"""
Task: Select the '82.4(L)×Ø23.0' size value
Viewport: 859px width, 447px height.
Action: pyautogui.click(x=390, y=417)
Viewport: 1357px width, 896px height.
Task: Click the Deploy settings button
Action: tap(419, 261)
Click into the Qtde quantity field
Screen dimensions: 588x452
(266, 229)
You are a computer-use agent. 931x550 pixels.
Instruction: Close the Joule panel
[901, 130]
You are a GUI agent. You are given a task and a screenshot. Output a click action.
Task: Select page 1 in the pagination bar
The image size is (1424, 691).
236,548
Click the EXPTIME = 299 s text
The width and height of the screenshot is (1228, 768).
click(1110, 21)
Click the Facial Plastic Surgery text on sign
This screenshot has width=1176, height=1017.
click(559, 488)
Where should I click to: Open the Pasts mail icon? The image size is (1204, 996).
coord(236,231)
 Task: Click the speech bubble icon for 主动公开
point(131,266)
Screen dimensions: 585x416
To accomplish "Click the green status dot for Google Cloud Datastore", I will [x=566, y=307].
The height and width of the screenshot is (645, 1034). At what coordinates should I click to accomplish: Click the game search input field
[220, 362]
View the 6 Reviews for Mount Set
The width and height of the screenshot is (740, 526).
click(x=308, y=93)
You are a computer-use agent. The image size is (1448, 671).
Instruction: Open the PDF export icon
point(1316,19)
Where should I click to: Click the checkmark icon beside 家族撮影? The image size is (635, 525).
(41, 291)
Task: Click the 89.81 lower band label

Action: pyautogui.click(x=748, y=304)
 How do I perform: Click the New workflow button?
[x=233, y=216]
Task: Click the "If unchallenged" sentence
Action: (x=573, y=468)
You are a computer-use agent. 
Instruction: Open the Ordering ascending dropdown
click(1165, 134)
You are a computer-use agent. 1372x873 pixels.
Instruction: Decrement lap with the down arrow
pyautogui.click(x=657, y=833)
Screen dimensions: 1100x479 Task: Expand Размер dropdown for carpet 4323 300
"""
**Exercise**
Give back the lines above exactly, from the one with "You are a computer-use agent. 1372x873" through the last line.

**Final answer**
You are a computer-use agent. 1372x873 pixels.
Instruction: Decrement lap with the down arrow
pyautogui.click(x=657, y=833)
Screen dimensions: 1100x479 Task: Expand Размер dropdown for carpet 4323 300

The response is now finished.